→ **PROBLEM DETAILS**
Retype the lines of text in the following records word for word, leaving the pictures out of your answer.

→ **RECORD LIST**
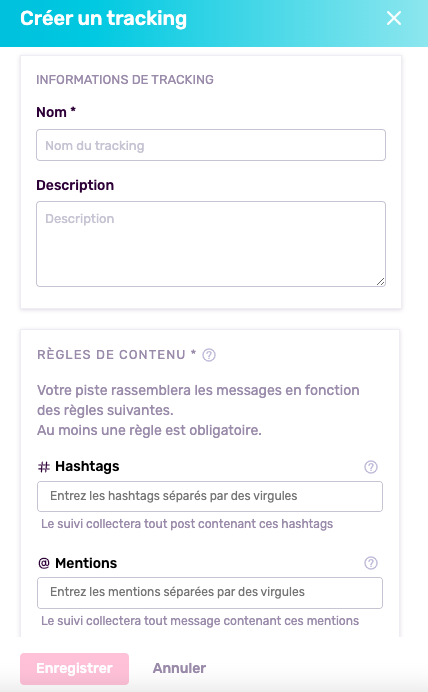Click the Hashtags label text
428x692 pixels.
click(87, 466)
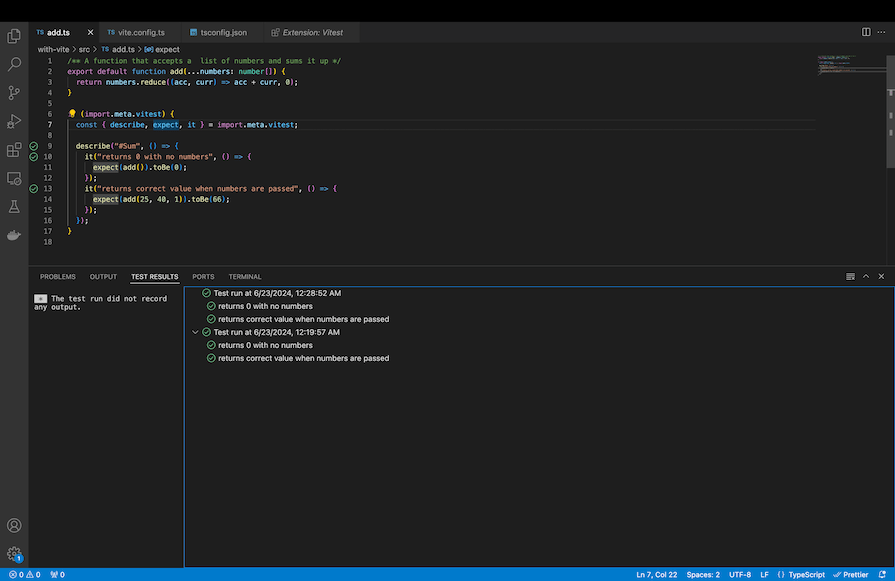
Task: Click the lightbulb code action on line 6
Action: point(72,114)
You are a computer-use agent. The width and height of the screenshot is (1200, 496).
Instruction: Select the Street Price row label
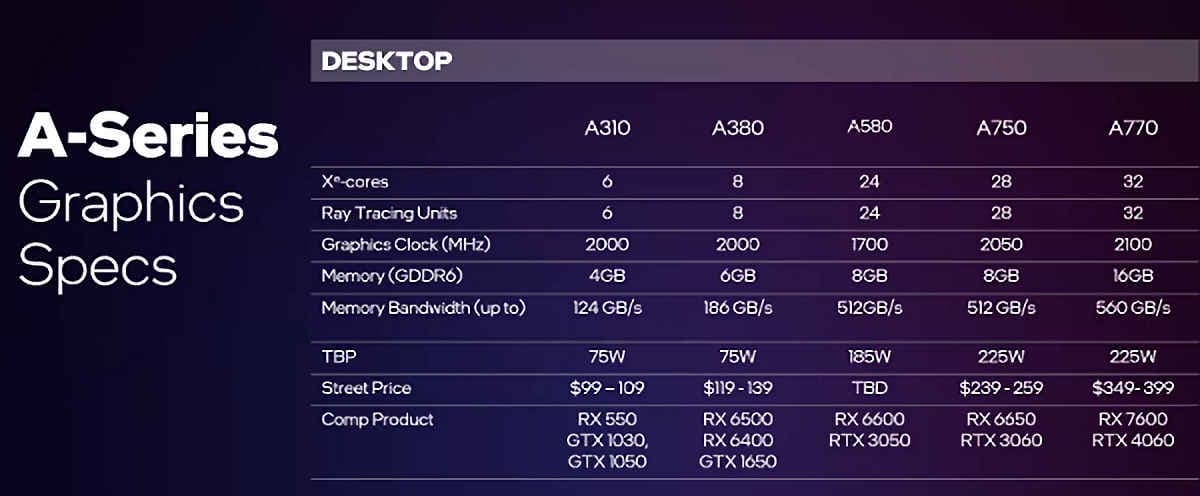366,388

→ **SOLUTION TO THE EXERCISE**
Click the Hashtags label text
428x692 pixels.
click(87, 466)
Task: Click the lightbulb code action on line 6
Action: point(72,114)
You are a computer-use agent. The width and height of the screenshot is (1200, 496).
Instruction: Select the Street Price row label
366,388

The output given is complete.